İki yıl evvel bugünlerde Silivri Cezaevi’nde neler yaptığıma bakarken, 3 Ağustos 2017 tarihinde “Peçete Notları” aldığımı gördüm.
Hukuk varmış sanarak yargılanmakta olduğumuz İstanbul 26. Ağır Ceza Mahkemesi’ndeki süreç ile ilgili 5 etaplı hatırlatma notları almışım:
1 — Orta karar
2 — İtiraz Kararı
3 — Aylık Kontrol
4— Savunma (print)
5— Kitaplarım (mahkeme)
Darbelerin Ekonomisi
Milliyetçilik ve Çeteler
Cami Kışla Parantezinde Türkiye.
Şimdi geriye dönüp baktığımda anayasal kabahat işleyecek kadar Türkiye’deki hukuksal mevzuatla ilgisini yitirmiş olanlara suçsuzluğumu anlatmak için gösterdiğim çaba fazla saf ve çok fazla çocuksu görünüyor. Ne orta karar, ne karara itiraz, ne savunma, ne de ömür duruşunun dokümanları olan kitaplar… Anayasa ve kanunlara uyulmayan bir yerde bunlar beyhude çabalar…
***
Asıl kendi dünyama yönelik bir not var:
İki milyon üç yüz bin çalışanı olan Amerikan perakende satış şirketi Walmart’ın piyasa kıymeti 485 milyar dolar olmuş. “Apple”ın yanında ise 307 milyar dolar ibaresi var, parantez içinde net satış yazmışım.

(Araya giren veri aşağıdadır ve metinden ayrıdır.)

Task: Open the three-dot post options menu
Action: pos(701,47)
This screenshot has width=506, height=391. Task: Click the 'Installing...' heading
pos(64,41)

Bir de enflasyon 10.9 yazılı, bu aşikâr ki Türkiye’deki enflasyon oranı…
***
O günün akışı içinde tahlil açısından faydalı olacağına inandığım birkaç ismi de sıralamışım.
***
İkici sayfada da devam eden “Peçete Notları”nda yakıcı resmî bir sayı var :
TUİK: Bireylerin yüzde 21.9’u fakir.
***
Eski peçetelerden biri de 19 Temmuz’da sabah 10:40’ta ölçtüğüm tansiyonuma ilişkin:
134
76
80
***
Bir peçetede de Paris’teki Mirabeau Köprüsü’nün ismi yazılı, çabucak yanı başında Orhan Güvenen’in ismi. Sanıyorum Paris’te Orhan Bey’lere davetli olduğumuz bir gece yarısı babamla Mirabeau Köprüsü’ndeki heykellerin sayısı hakkında argümana girdik. Kalktık o saatte Köprü’ye gittik. Herhalde onu anımsadım ve bu notu düştüm.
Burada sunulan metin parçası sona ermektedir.